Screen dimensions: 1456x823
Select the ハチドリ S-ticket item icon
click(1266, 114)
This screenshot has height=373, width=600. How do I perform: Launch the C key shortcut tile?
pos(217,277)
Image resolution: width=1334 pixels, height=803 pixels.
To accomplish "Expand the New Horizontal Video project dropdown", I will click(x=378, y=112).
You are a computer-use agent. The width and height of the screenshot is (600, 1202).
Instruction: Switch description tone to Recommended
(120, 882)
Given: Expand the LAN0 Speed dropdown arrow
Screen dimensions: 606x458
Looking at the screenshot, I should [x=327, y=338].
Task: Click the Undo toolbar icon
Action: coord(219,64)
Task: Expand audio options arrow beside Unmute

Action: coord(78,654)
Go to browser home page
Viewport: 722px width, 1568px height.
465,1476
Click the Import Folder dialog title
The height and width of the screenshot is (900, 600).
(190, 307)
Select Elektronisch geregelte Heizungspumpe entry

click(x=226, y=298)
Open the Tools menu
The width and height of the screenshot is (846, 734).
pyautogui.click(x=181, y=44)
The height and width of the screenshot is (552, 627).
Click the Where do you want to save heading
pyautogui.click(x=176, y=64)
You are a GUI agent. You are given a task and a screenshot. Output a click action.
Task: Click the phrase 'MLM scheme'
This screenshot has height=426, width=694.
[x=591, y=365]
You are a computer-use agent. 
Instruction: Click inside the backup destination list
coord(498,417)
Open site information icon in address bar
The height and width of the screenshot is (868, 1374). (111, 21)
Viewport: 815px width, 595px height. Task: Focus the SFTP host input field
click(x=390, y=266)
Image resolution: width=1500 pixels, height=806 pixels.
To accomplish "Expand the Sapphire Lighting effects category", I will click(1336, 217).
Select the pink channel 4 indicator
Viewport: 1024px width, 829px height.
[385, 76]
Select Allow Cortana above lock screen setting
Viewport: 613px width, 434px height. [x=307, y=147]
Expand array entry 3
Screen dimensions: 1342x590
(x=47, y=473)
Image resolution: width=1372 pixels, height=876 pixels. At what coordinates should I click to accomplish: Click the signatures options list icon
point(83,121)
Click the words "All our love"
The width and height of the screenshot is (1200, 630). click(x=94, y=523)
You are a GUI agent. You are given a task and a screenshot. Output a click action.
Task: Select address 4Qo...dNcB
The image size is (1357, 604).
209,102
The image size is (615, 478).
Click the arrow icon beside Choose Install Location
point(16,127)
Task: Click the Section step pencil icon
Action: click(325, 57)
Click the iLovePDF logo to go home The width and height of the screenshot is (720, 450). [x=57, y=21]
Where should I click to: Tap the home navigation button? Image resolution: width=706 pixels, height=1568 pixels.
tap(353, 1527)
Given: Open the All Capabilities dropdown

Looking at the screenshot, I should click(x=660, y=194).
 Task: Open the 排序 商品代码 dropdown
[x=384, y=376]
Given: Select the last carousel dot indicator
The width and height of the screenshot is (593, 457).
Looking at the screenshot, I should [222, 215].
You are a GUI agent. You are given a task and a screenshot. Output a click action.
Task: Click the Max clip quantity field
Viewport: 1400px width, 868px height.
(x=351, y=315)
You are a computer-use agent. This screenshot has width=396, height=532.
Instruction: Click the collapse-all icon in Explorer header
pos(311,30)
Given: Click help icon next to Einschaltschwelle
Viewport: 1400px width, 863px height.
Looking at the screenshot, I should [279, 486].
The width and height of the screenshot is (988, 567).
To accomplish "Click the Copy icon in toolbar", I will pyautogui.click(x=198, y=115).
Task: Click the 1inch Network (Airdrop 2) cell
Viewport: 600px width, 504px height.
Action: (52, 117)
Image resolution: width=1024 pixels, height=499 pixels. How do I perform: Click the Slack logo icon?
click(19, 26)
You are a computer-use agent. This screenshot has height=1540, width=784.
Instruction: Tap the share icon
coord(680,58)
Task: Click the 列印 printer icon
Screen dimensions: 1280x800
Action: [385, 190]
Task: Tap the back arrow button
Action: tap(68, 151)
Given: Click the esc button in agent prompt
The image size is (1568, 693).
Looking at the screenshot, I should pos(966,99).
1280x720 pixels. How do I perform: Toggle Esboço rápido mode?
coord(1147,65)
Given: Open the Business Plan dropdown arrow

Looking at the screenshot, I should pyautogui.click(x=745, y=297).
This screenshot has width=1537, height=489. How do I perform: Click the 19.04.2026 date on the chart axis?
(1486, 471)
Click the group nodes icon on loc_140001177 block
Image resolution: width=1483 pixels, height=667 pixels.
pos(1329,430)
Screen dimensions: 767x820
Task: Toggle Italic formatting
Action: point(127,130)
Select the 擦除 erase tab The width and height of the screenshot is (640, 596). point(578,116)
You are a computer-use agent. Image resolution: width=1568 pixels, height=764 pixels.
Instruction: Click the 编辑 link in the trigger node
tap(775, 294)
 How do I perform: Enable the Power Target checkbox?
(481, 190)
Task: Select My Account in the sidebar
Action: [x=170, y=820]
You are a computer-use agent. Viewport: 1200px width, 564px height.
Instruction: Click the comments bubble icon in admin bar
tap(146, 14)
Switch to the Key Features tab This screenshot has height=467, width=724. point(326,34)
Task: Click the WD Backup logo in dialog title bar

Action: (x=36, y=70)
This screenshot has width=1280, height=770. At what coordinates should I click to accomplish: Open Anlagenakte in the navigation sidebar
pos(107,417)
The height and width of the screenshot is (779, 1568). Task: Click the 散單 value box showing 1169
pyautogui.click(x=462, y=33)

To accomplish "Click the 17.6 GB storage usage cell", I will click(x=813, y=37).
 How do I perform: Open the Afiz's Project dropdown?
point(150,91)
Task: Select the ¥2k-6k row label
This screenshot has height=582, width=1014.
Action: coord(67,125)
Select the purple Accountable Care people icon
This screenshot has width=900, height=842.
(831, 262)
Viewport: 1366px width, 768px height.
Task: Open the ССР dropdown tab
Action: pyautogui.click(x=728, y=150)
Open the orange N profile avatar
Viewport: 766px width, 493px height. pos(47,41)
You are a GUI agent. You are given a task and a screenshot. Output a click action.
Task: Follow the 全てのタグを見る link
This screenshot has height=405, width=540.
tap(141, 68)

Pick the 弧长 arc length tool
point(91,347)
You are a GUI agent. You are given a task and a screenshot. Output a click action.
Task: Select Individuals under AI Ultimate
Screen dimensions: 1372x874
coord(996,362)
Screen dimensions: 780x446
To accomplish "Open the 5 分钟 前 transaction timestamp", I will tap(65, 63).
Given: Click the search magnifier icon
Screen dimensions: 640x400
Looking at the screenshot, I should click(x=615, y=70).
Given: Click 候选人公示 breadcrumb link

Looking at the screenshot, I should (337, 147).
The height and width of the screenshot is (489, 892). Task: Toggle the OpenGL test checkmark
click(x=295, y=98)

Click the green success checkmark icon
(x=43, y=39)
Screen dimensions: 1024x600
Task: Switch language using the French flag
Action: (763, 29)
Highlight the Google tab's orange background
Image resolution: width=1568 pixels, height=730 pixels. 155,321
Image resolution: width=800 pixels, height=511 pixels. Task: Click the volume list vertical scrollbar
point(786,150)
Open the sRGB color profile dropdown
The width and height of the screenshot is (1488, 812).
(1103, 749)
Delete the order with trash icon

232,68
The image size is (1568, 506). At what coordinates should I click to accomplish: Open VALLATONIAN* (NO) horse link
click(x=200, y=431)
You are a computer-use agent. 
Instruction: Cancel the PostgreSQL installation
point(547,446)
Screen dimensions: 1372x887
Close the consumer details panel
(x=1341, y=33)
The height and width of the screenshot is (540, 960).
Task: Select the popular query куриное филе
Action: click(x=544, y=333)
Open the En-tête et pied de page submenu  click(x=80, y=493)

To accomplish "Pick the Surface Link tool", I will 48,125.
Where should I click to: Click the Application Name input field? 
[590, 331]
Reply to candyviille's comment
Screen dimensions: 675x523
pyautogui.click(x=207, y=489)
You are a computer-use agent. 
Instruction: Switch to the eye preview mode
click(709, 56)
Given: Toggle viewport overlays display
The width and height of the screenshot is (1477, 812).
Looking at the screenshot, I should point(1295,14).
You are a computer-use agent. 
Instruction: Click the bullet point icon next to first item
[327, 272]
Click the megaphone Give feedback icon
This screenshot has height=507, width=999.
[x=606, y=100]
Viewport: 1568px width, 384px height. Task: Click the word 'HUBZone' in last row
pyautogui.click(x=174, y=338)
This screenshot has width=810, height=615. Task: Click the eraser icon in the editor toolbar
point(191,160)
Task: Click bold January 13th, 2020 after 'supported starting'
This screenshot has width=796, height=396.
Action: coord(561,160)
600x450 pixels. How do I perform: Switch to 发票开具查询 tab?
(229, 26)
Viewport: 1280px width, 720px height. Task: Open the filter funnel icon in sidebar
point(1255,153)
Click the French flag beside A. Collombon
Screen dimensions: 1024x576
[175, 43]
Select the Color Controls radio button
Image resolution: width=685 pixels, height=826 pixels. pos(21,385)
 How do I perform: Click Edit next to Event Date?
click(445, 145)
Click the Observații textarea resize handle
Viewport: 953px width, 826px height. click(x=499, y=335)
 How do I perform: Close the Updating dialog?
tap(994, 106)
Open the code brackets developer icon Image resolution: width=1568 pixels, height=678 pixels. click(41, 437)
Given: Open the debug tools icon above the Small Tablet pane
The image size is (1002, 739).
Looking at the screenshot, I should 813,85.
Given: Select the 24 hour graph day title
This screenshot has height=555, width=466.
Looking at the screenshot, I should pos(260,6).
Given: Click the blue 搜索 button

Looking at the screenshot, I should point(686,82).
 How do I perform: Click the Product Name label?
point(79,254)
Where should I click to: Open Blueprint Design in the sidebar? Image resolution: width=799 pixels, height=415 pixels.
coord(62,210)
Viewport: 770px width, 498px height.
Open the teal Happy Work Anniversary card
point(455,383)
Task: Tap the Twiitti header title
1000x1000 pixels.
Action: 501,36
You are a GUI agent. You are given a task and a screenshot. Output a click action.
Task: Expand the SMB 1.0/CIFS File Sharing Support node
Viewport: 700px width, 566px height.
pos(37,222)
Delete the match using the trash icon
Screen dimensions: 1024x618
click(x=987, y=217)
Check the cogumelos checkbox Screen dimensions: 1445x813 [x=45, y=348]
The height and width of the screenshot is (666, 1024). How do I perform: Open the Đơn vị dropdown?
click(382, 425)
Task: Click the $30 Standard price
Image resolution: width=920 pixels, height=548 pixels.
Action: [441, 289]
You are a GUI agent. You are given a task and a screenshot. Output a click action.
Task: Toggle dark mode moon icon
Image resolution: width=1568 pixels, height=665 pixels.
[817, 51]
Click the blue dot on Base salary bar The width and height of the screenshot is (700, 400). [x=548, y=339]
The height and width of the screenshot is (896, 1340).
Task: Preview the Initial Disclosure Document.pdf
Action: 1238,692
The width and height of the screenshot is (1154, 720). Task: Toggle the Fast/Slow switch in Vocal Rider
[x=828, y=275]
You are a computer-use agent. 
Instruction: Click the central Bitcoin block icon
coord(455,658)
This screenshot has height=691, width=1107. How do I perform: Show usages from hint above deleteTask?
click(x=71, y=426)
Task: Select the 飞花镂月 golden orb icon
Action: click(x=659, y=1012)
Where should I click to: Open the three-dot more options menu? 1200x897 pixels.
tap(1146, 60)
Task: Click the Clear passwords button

____________

Transcribe the lines from the one containing "will click(x=813, y=37)." through the one containing "Action: coord(67,125)", both included, and nothing else.

To accomplish "Click the 17.6 GB storage usage cell", I will click(x=813, y=37).
 How do I perform: Open the Afiz's Project dropdown?
point(150,91)
Task: Select the ¥2k-6k row label
This screenshot has height=582, width=1014.
Action: coord(67,125)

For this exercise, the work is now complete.